- TASK ITEM -
Search the listing below for the line with "Task: Select Medium severity option", then write out that line and every one after it exactly, without the pictures.

- MATERIAL TO PROCESS -
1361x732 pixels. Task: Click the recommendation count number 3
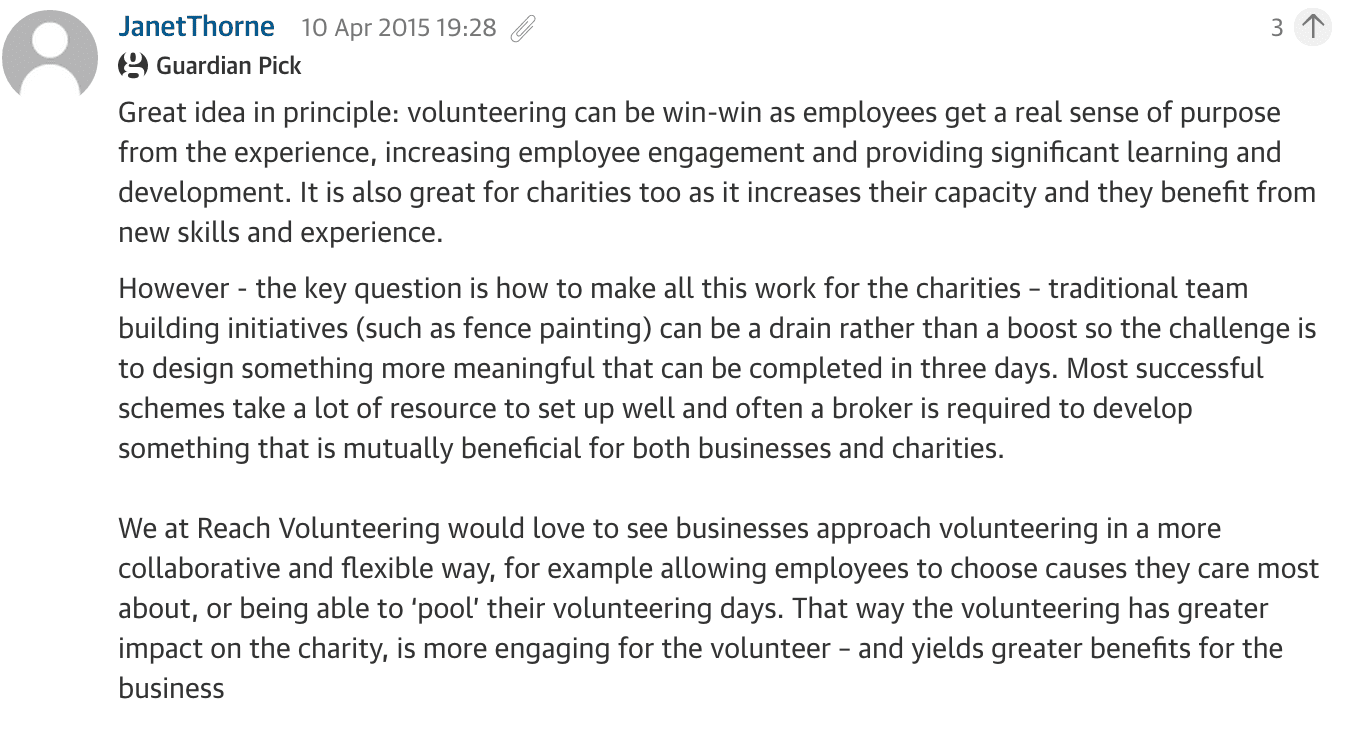point(1277,28)

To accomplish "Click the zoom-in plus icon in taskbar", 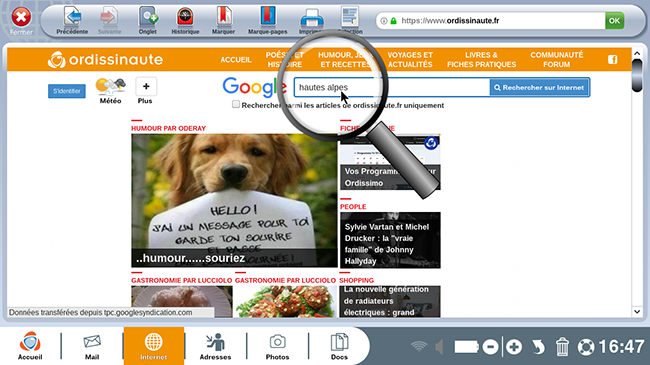I will pos(514,347).
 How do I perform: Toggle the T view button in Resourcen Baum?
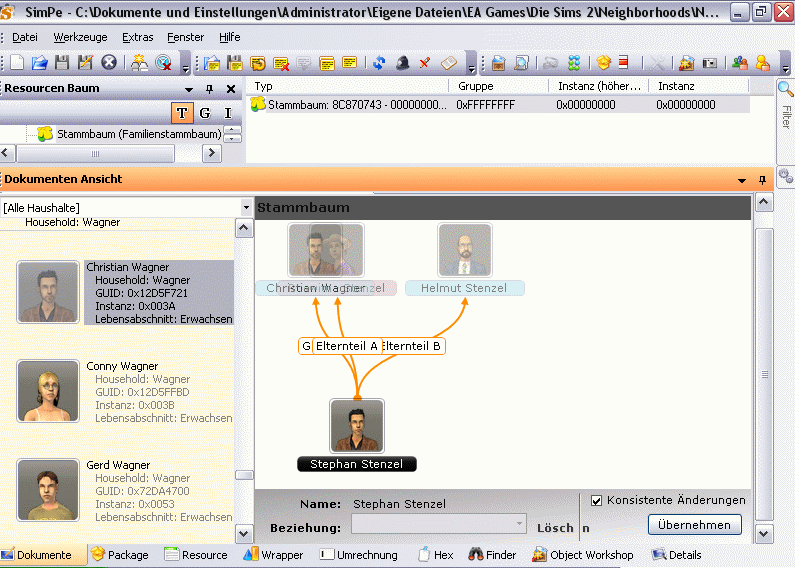pyautogui.click(x=182, y=113)
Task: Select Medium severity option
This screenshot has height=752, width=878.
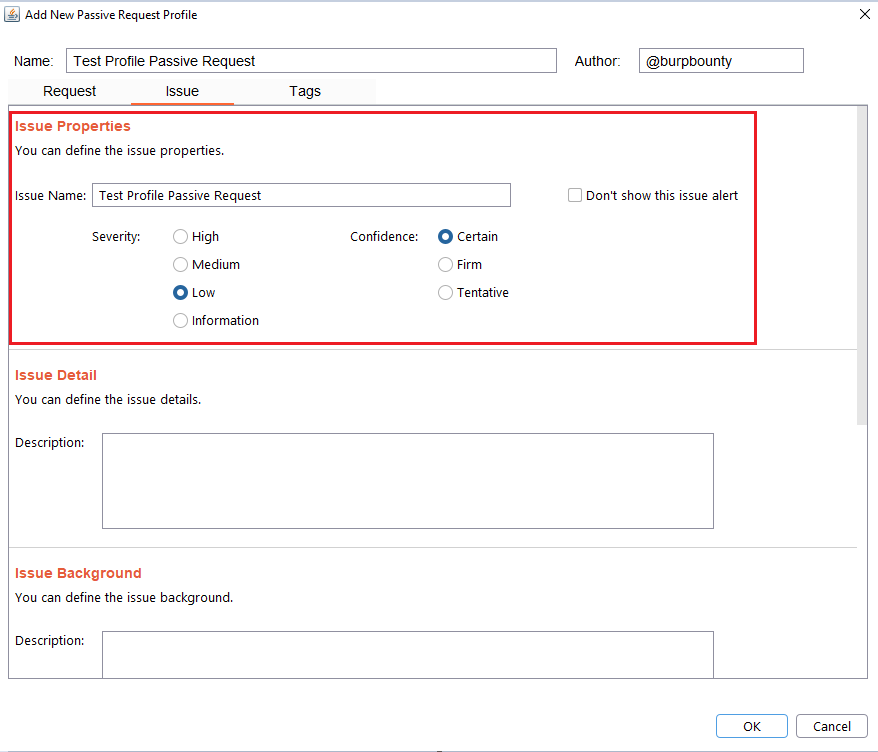Action: point(181,265)
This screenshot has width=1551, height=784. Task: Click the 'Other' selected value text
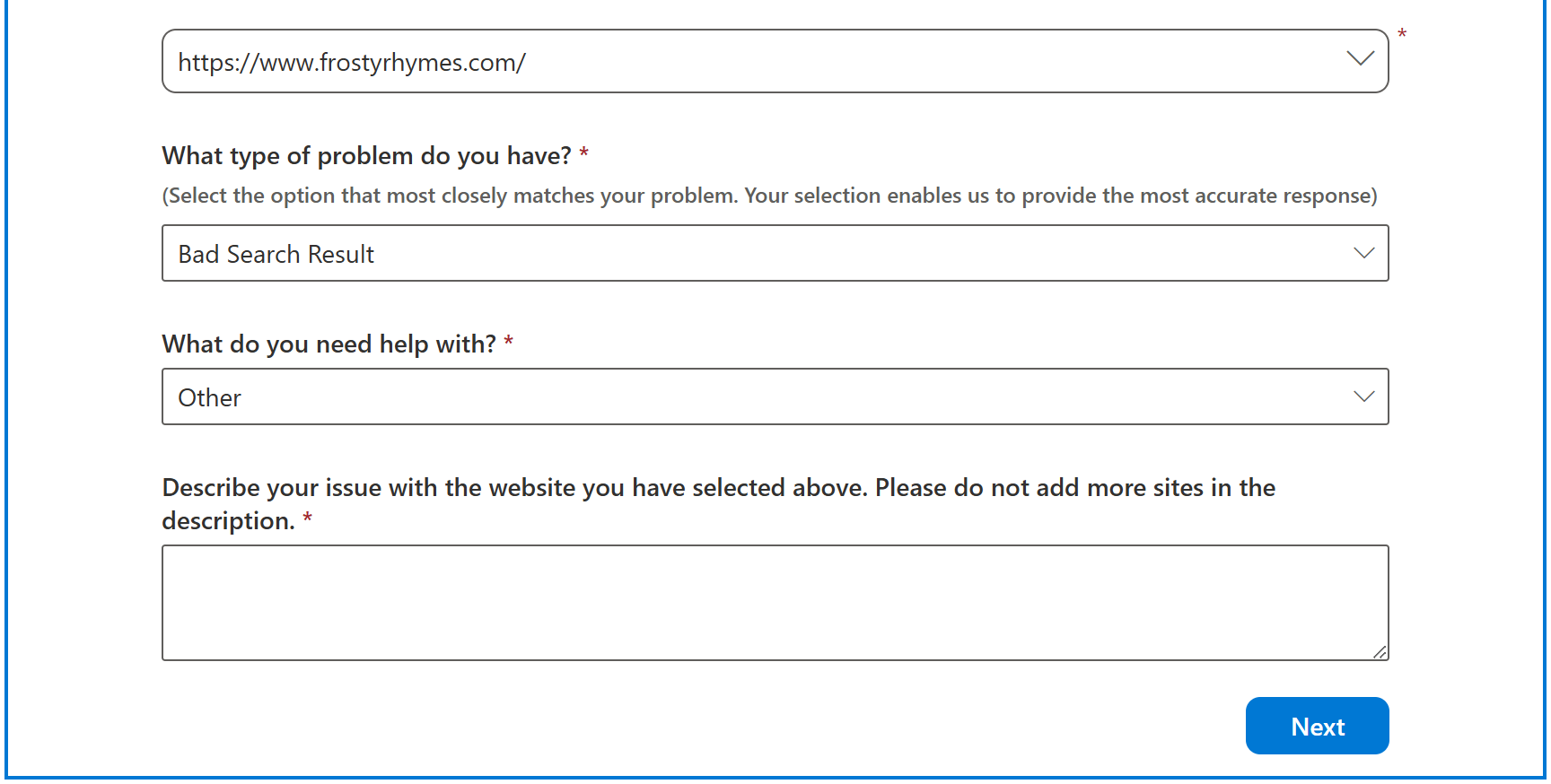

- SOLUTION TO THIS TASK -
Task: Select Medium severity option
This screenshot has height=752, width=878.
Action: point(181,265)
This screenshot has width=1551, height=784. Task: Click the 'Other' selected value text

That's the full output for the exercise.